View of Hoover Dam. Source: Wikimedia Commons

Does More “Green” Mean More Green Energy?

An investigation into whether a country’s hydroelectricity output is positively and directly related to GDP.

Chris Chae, Martin Hsu, Gillian Ippoliti, and Sydney Oberg

STAT 331, California Polytechnic State University



Background

Do richer countries produce more hydroelectric power? Hydroelectric power is harnessed by using running water to turn a turbine which then powers a generator to convert it to electricity. Water has been used as a power source for millenia, but as technology has advanced, more sophisticated hydroelectric power systems have been utilized as an more sustainable alternative to fossil fuels. As with many sustainable advancements, the cost of switching to hydroelectric power instead of fossil fuels can be a significant obstacle. This leads to the question of how a country’s GDP can influence their utilization of hydroelectric power. Overall, have wealthier countries been quicker to utilize this sustainable power source? Our team investigated the connection between GDP and hydroelectric power using data from GapMinder, a global trends data source, from 1959 to 2010.

Obtaining the Data

In order to investigate this question, our team pulled and cleaned two datasets from gapminder.org – one on hydro electricity production per person, and another on GDP per capita, by country and year.

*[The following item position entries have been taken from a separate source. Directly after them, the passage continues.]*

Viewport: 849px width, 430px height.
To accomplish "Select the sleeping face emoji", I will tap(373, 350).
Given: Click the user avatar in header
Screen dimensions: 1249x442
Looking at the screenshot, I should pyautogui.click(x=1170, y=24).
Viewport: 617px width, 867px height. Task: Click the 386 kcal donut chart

We combined the datasets and created a linear model comparing the hydroelectricity production to GDP. The final dataset observations can be previewed below.

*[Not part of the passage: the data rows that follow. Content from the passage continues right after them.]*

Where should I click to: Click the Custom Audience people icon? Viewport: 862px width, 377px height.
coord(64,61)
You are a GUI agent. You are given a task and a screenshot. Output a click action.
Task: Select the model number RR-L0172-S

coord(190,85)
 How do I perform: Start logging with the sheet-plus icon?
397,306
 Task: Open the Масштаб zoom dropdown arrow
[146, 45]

The following variables are included:

Visualizing Linear Models

Below is a visualization of the data directly plotting the hydroelectric production as a response of GDP per capita, regardless of year or country. We can see that there is a positive association between the two variables. So, higher GDP may mean more hydroelectric power per person.

To investigate how this relationship has changed over time, we separated the datapoints by year and created a regression for each. We also plotted the slopes of each year as a line graph, showing how it changed over time. Both can be seen below. Over time, the slope is generally positive and this would show that there is a consistent positive relationship between GDP and hydroelectricity output per person. As seen in the regression plot and the plot of the slope over time, the most positive relationship between GDP and hydro-power was in the 1960s. However, the slope becomes less and less positive over time.

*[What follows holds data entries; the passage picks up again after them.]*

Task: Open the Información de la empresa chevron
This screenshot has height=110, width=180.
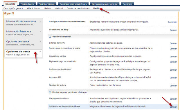Action: pyautogui.click(x=40, y=21)
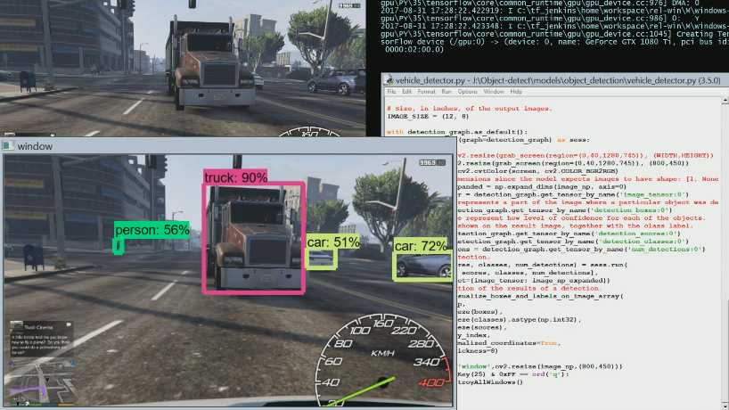Click the 'car: 72%' detection label
The height and width of the screenshot is (410, 729).
pos(421,245)
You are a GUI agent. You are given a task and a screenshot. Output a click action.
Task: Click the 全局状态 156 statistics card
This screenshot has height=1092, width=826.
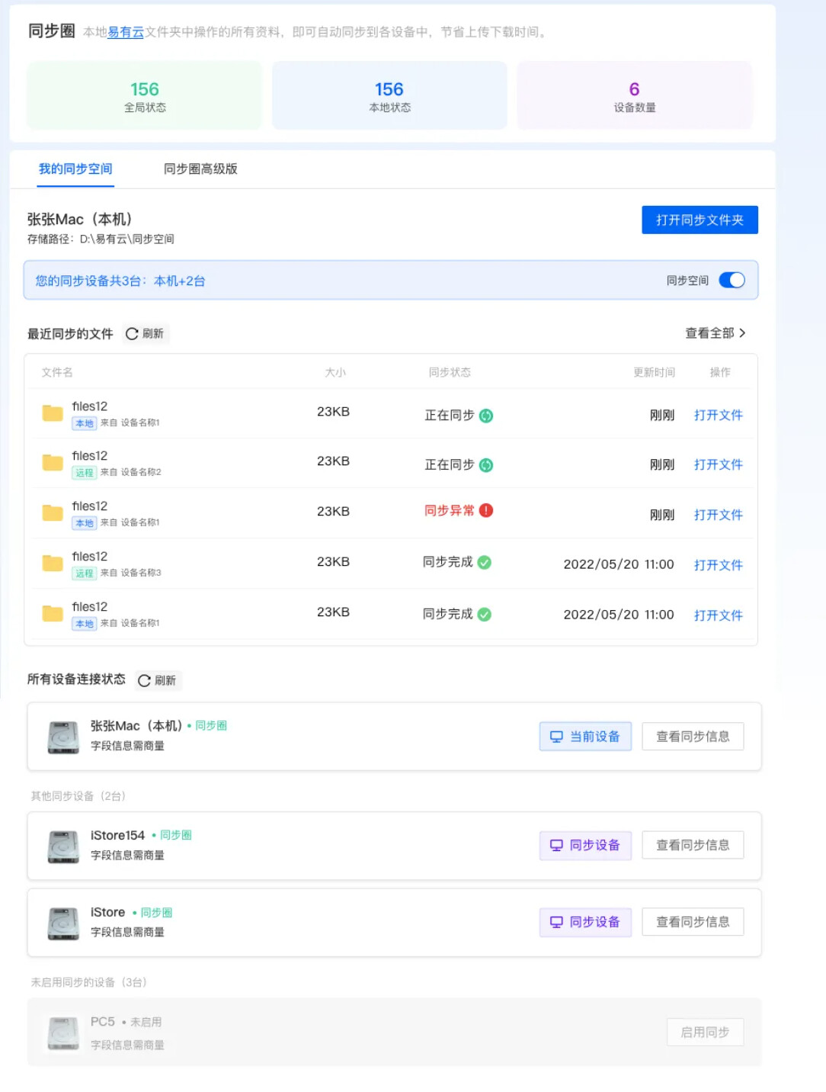click(145, 96)
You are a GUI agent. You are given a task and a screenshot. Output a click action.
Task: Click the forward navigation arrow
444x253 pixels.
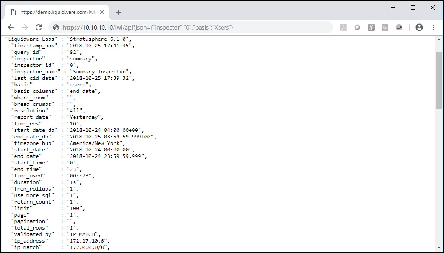[25, 27]
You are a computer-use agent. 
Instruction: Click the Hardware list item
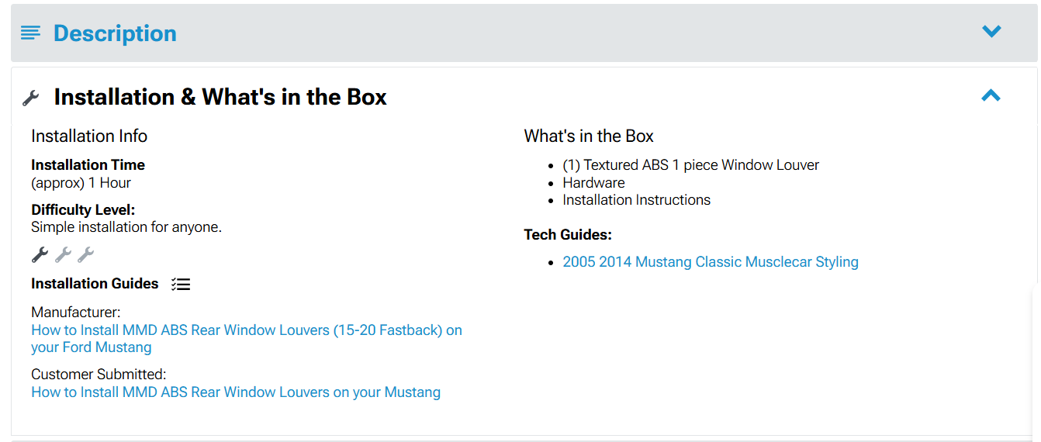click(593, 183)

This means that the correlation between richer countries having more hydropower output is weakening over time!

Fitting a Linear Model Equation

Based on the data and visualizations, we fit an overall linear model where hydroelectric production is the response and GDP is the predictor. The components can be seen in the table below. Of particular interest is the estimate column, highlighted in red. It shows the estimated intercept (from the (Intercept) row) and slope (from the gdp_person row).

term estimate std.error statistic p.value
(Intercept) 0.0015511 0.0051454 0.3014634 0.7630772
gdp_person 0.0000086 0.0000003 31.4404317 0.0000000

Our final equation is therefore:

\[ (\operatorname{Hydroelectric\ Production\ per\ Person}) = \alpha + \beta_{1}(\operatorname{GDP\ per\ Capita}) + \epsilon \]

Where the intercept \(\alpha = 0.0015511\), the slope \(\beta_{1} = 0.0000086\) and \(\epsilon\) is the random error “noise.”

This can be interpreted as for every 1$USD increase in GDP per capita, hydroelectric energy output per person increases by about 8.6E-6 tonnes of oil equivalent. A country with GDP per capita of 0 would have 0.0016 toe of hydroelectric output.

Is the Model a Good Fit?

However, let’s go back to the visualization. the data does not seem very linear overall. It looks like a lot countries have very low hydroelectric output across a wide range of the GDP. The data seems to “fan” out as GDP increases and doesn’t clearly follow the regression line. As a result, before we can draw the conclusions we made before, we have to assess if linear model actually is a good fit based on the appropriate statistical indicators.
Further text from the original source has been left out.